Instructions to follow: Copy the entries from the line with "What do you see at coordinates (1116, 153)" through the last line of the entries, swapping "curves and polygons" for "curves and lines" and keeping everything else the same.

Records for this exercise:
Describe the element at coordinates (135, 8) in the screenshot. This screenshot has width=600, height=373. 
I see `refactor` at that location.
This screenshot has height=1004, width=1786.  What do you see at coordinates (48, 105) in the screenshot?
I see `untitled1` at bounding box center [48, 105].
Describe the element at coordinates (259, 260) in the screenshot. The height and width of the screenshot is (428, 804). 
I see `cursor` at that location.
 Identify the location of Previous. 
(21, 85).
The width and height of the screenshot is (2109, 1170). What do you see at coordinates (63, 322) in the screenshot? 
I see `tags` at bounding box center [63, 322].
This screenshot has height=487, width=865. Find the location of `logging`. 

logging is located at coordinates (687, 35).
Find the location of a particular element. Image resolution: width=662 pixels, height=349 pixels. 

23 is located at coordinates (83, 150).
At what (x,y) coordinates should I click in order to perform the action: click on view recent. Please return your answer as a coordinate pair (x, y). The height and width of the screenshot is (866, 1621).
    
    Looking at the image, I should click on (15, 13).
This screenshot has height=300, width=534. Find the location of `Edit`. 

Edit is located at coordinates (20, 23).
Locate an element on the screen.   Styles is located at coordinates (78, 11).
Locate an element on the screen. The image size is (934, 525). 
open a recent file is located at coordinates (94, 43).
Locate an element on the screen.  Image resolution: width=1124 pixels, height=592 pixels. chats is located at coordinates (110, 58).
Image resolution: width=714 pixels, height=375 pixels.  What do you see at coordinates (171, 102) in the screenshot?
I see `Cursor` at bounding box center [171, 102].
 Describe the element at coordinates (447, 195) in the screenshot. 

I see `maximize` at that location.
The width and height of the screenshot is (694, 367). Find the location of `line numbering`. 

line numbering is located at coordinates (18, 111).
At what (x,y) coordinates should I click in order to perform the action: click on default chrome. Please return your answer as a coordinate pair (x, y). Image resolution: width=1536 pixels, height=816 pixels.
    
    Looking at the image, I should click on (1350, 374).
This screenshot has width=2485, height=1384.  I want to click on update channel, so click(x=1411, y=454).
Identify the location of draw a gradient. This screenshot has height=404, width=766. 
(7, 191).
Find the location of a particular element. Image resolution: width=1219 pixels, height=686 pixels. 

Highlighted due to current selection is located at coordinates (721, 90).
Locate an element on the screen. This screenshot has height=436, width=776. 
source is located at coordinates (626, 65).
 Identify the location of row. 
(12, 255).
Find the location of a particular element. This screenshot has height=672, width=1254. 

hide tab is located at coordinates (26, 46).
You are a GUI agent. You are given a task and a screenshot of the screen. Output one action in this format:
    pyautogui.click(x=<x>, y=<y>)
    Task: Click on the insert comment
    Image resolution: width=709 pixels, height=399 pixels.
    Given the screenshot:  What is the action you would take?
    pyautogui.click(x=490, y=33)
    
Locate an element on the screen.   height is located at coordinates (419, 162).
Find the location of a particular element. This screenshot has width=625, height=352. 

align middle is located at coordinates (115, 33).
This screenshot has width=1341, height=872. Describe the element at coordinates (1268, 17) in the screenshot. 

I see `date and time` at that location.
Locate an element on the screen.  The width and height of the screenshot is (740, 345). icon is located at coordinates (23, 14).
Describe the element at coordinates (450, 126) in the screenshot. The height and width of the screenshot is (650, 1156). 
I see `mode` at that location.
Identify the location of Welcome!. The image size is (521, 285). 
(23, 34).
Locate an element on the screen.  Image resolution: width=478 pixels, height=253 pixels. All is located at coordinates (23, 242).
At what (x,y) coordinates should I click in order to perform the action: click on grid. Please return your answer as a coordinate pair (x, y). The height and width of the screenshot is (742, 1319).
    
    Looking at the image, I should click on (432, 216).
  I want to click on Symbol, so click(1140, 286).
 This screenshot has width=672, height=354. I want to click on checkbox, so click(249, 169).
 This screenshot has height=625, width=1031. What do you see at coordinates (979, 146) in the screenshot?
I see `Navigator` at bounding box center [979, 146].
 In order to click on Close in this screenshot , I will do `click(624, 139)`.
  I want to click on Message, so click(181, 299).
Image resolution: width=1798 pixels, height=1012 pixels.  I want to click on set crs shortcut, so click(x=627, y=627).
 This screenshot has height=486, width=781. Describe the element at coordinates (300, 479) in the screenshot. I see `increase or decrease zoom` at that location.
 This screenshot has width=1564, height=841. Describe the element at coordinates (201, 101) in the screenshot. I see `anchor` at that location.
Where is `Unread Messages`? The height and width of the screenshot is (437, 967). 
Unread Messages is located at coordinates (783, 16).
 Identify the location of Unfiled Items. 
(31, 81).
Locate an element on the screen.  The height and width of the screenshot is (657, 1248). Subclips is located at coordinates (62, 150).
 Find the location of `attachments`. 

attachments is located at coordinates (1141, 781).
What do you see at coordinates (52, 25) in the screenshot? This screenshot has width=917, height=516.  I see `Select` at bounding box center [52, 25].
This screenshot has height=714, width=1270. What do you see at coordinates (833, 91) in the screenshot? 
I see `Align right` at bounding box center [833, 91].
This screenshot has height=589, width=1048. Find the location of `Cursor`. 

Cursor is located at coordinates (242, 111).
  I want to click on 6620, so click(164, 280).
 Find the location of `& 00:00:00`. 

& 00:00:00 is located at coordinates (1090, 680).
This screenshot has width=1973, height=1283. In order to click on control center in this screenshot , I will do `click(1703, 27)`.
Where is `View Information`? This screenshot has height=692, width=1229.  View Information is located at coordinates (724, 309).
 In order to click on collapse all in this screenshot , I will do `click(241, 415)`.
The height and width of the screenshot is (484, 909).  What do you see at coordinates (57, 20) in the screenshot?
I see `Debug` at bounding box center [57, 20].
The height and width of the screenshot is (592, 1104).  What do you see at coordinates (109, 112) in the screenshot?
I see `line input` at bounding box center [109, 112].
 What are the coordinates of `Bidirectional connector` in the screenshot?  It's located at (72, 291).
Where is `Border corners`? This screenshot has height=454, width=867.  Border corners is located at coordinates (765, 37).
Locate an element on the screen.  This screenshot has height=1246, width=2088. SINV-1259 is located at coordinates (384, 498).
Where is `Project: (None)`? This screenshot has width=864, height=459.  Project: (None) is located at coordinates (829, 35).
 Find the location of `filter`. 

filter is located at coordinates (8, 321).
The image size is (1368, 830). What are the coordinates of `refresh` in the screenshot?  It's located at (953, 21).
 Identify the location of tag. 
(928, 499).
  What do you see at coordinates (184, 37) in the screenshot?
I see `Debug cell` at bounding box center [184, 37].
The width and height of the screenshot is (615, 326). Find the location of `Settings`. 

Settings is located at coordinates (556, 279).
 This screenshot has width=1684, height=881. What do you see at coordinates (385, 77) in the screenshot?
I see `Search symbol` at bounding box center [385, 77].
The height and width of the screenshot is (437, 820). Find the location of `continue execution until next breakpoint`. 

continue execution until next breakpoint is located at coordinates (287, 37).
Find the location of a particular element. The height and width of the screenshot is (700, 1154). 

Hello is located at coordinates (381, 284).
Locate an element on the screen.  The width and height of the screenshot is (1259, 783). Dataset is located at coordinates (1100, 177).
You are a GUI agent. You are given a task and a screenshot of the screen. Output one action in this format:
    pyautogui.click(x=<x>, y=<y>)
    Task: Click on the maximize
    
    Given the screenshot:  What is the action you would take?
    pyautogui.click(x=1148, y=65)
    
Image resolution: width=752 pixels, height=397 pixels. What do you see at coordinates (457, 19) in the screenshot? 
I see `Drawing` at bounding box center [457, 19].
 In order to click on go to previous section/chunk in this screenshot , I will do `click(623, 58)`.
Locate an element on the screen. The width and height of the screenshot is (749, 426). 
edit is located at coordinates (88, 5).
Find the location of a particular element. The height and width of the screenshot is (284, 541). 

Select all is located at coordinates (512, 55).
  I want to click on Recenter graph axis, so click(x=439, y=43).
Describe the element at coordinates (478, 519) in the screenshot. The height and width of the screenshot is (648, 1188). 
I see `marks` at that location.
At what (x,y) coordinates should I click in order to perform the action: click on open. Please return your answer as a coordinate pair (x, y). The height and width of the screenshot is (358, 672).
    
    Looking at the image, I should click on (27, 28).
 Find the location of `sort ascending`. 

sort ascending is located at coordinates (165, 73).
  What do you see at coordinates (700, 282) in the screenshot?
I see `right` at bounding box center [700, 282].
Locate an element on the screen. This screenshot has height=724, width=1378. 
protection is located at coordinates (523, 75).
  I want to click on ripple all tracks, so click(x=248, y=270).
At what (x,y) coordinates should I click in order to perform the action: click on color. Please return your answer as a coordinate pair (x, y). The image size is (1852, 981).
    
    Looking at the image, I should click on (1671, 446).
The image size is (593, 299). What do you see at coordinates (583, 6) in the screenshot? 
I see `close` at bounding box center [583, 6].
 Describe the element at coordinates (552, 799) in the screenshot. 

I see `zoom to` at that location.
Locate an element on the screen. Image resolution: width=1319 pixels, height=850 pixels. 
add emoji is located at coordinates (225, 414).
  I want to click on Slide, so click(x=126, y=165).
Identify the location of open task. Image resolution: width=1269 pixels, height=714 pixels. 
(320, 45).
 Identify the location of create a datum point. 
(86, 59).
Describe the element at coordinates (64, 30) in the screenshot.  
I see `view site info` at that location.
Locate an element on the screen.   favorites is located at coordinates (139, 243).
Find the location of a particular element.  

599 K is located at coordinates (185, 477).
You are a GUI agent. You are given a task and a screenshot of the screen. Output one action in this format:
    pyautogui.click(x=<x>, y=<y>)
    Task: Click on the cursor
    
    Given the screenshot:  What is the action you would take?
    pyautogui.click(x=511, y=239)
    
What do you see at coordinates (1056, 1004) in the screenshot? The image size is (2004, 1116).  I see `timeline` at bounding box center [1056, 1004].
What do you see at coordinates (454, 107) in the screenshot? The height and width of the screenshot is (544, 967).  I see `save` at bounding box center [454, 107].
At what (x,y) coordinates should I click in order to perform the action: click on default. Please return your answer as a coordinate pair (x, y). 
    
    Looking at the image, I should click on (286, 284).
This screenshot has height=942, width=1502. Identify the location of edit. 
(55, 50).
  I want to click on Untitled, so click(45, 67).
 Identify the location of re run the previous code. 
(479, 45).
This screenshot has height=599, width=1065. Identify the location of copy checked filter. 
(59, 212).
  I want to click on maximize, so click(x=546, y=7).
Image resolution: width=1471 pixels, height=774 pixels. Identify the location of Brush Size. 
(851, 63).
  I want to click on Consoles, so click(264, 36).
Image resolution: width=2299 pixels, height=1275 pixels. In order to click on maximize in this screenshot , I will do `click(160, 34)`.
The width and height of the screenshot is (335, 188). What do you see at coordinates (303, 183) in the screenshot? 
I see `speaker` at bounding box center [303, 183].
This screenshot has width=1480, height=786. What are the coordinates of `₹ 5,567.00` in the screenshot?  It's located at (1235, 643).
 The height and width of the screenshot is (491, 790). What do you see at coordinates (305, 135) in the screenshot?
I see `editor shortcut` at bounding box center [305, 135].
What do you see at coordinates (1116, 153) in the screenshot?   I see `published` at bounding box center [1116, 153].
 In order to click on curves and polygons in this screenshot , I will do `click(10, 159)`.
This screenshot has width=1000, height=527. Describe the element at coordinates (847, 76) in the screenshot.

The reply:
What do you see at coordinates (1116, 153) in the screenshot?   I see `published` at bounding box center [1116, 153].
 In order to click on curves and lines in this screenshot , I will do `click(10, 159)`.
This screenshot has width=1000, height=527. Describe the element at coordinates (847, 76) in the screenshot.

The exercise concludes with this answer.